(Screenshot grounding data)
-*-
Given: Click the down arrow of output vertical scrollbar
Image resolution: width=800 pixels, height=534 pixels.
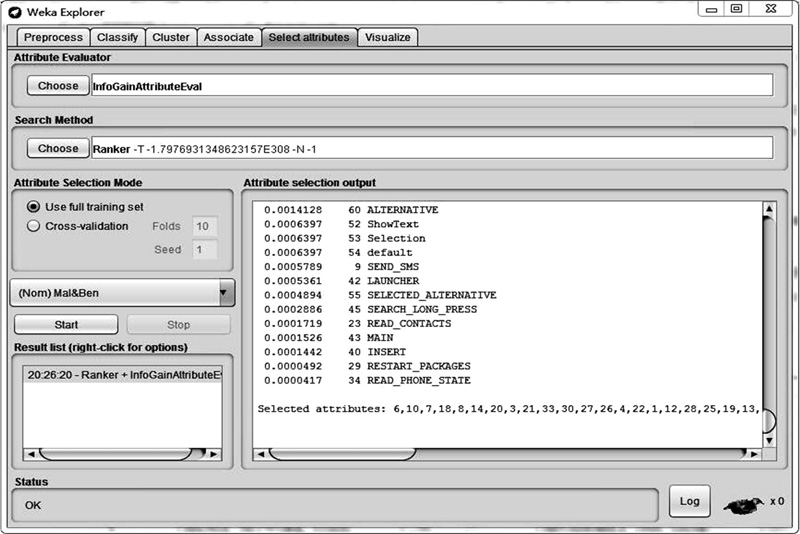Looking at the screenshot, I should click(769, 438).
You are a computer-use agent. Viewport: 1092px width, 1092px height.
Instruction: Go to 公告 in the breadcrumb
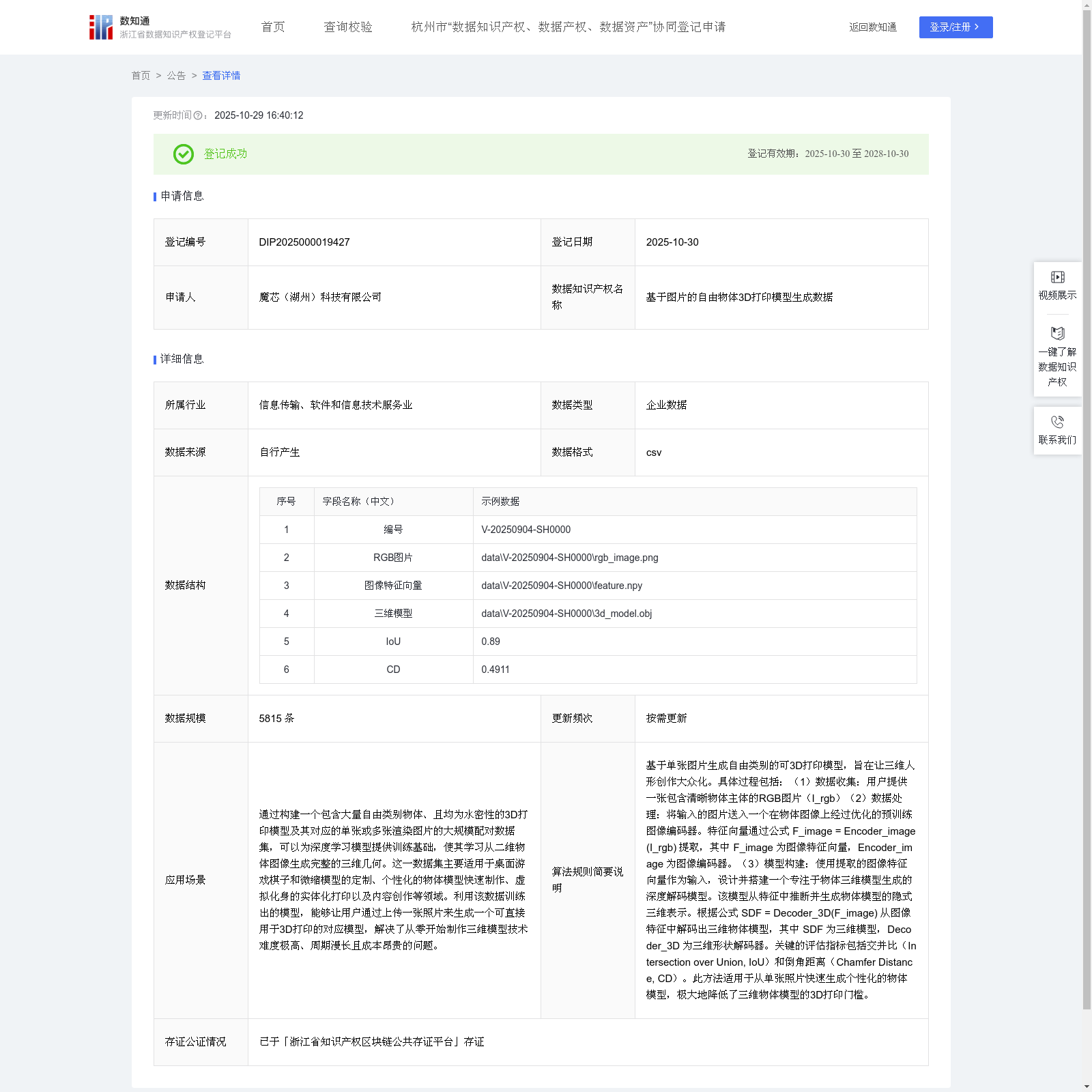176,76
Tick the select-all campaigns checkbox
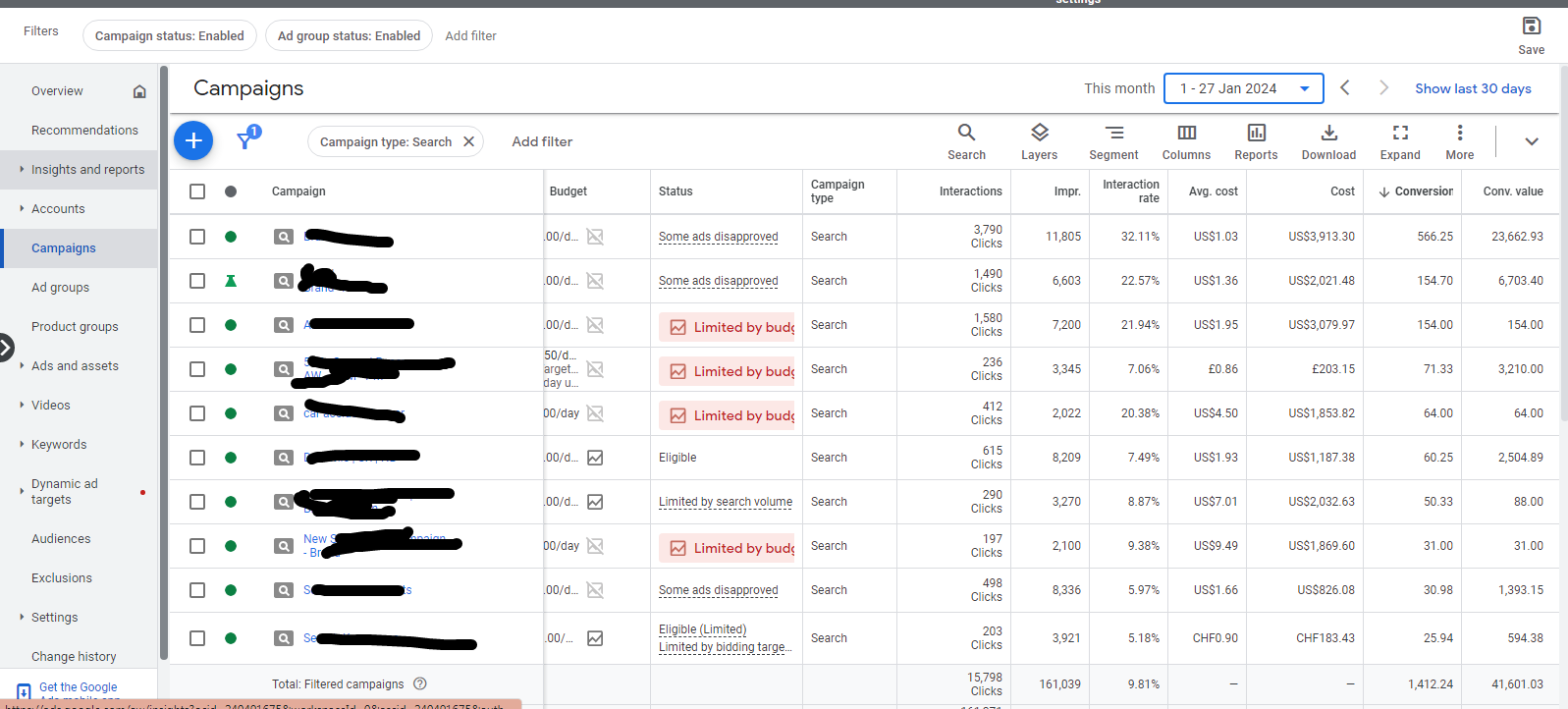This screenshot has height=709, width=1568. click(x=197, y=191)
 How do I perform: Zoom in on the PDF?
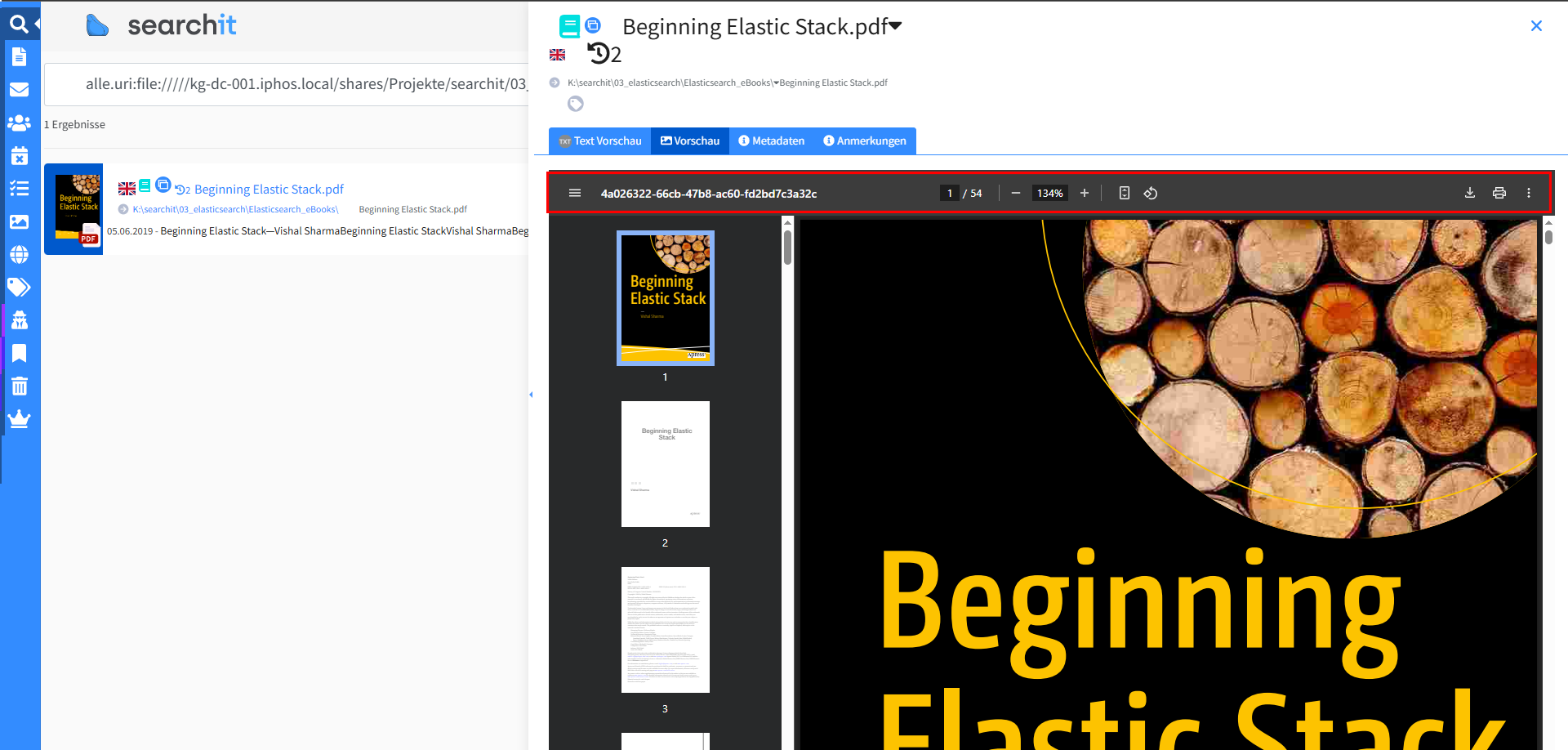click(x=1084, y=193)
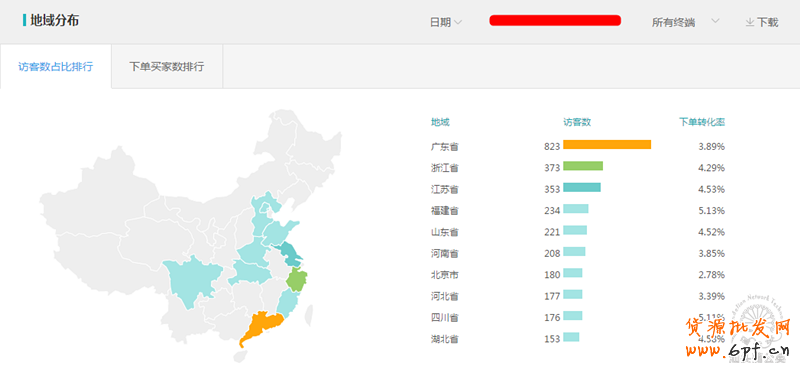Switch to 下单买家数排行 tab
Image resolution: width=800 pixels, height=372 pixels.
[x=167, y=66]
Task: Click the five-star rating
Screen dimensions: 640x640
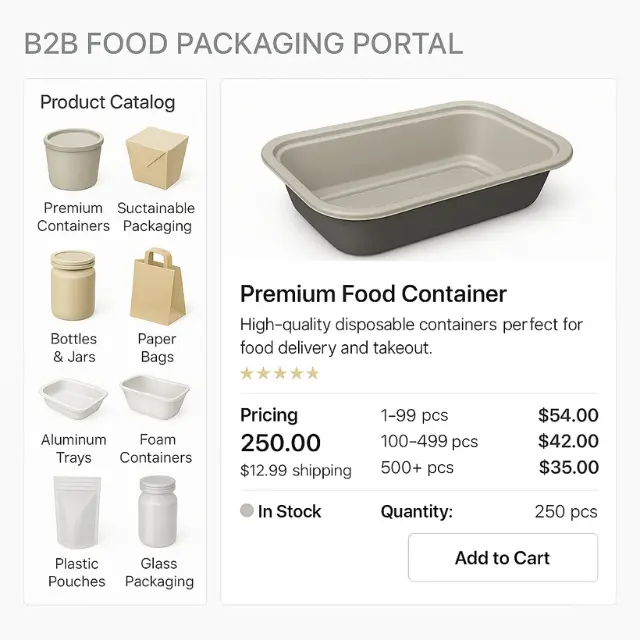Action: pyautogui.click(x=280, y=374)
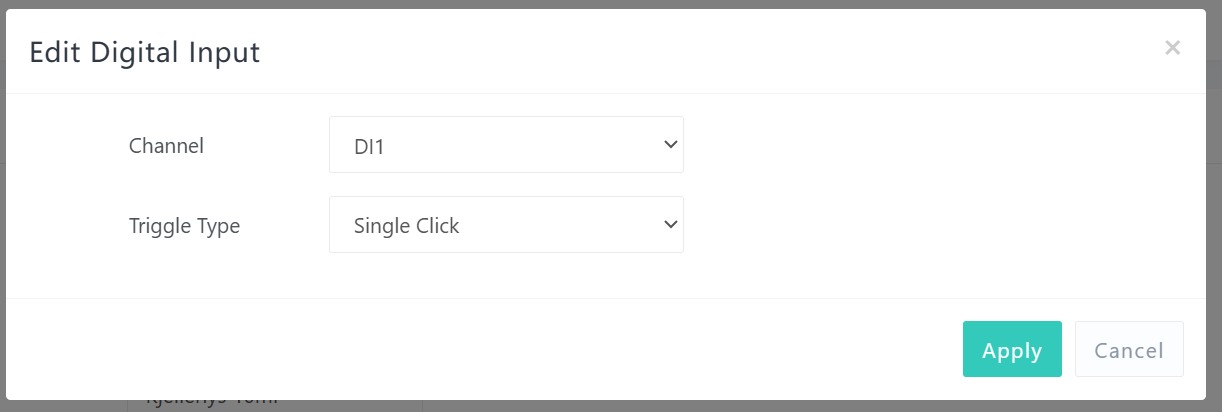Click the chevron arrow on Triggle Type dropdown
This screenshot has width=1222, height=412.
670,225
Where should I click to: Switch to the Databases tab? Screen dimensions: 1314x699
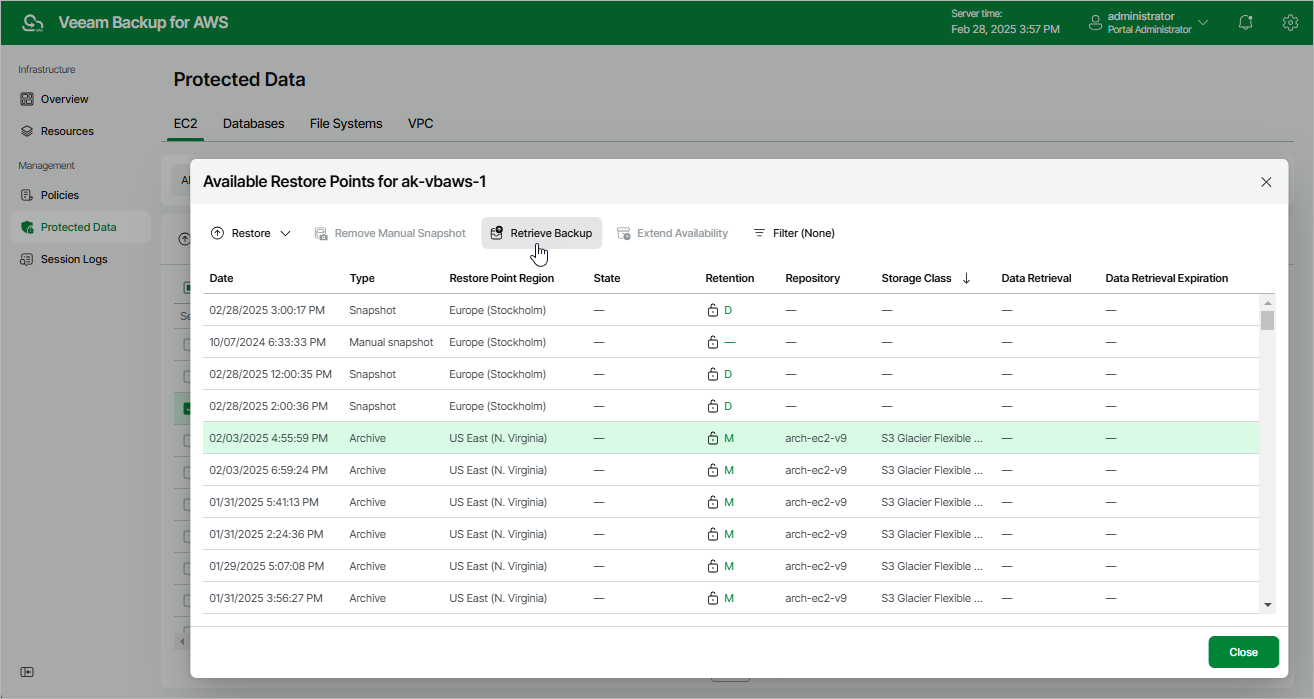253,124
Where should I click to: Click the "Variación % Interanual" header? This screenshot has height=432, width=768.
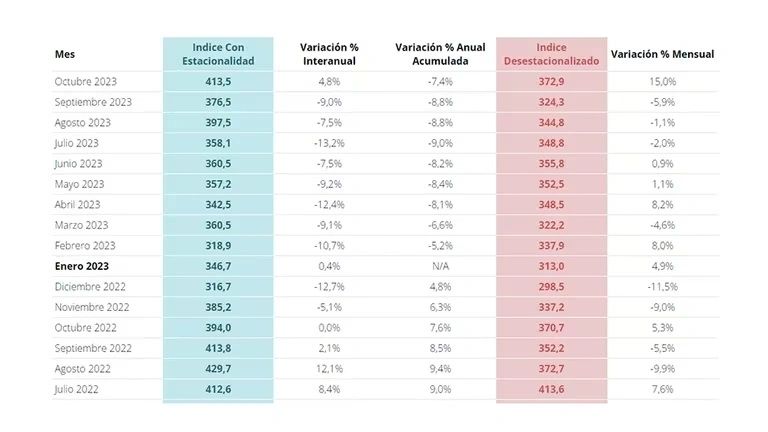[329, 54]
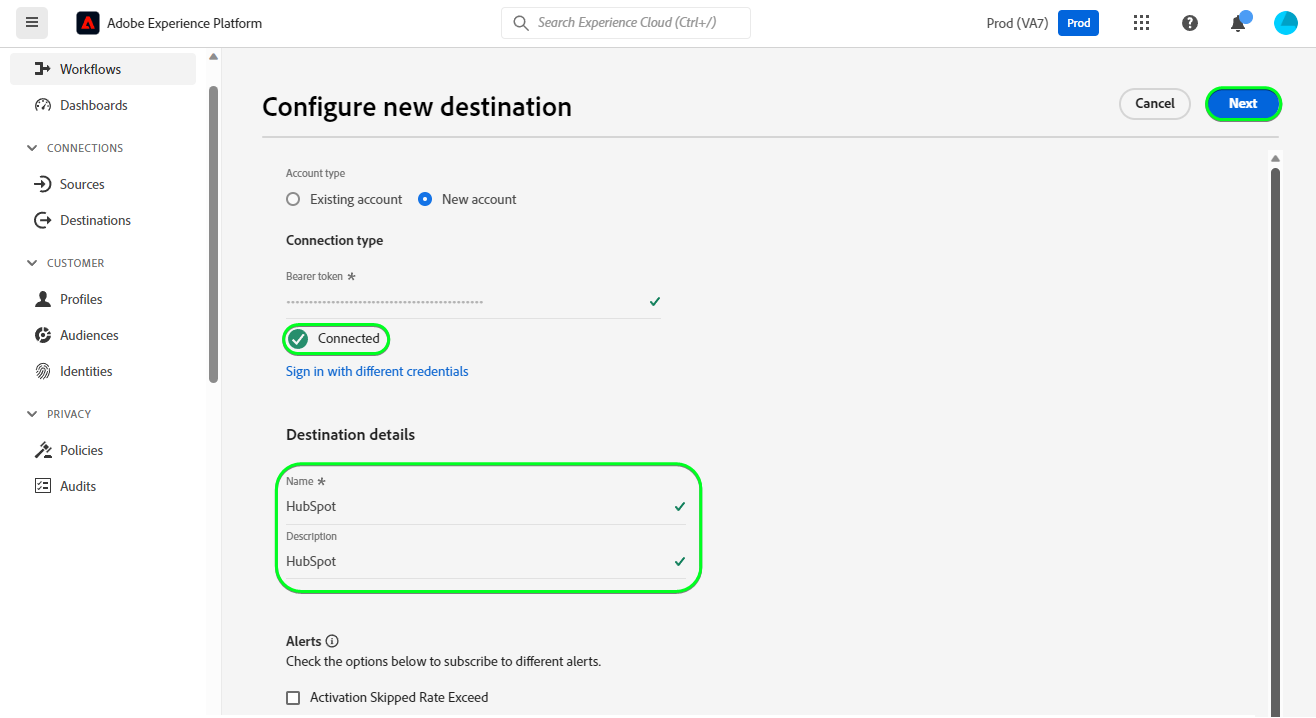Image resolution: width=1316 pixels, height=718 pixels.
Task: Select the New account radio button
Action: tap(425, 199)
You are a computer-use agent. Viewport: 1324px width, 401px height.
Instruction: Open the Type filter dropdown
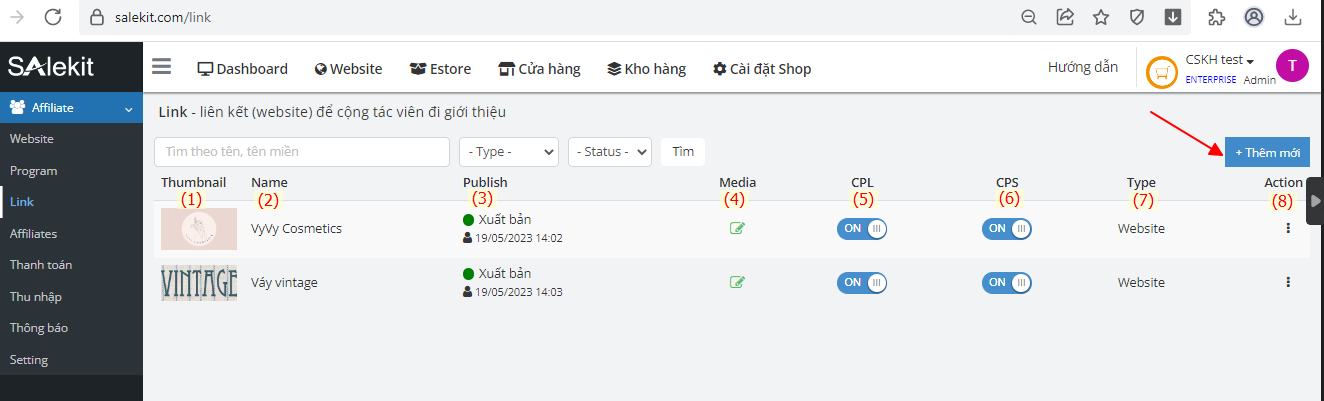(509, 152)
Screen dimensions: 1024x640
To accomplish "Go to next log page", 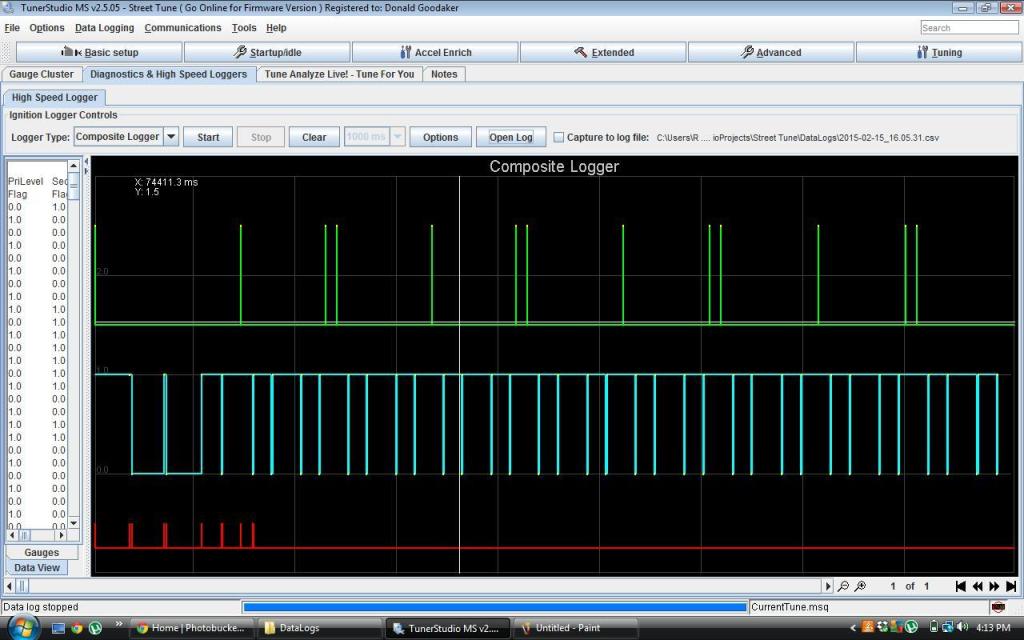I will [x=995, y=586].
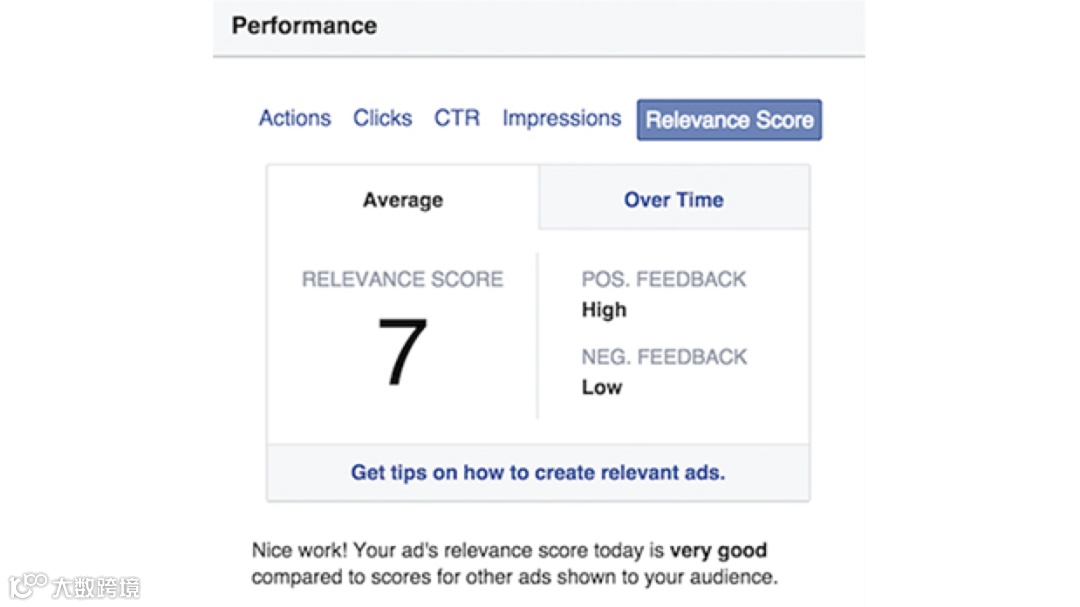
-*-
_What you need to do_. If a line in the entries above contains "computer", report it.

_Your solution_.
You are a computer-use agent. Viewport: 1092px width, 1092px height.
You are a computer-use agent. Viewport: 1324px width, 401px height.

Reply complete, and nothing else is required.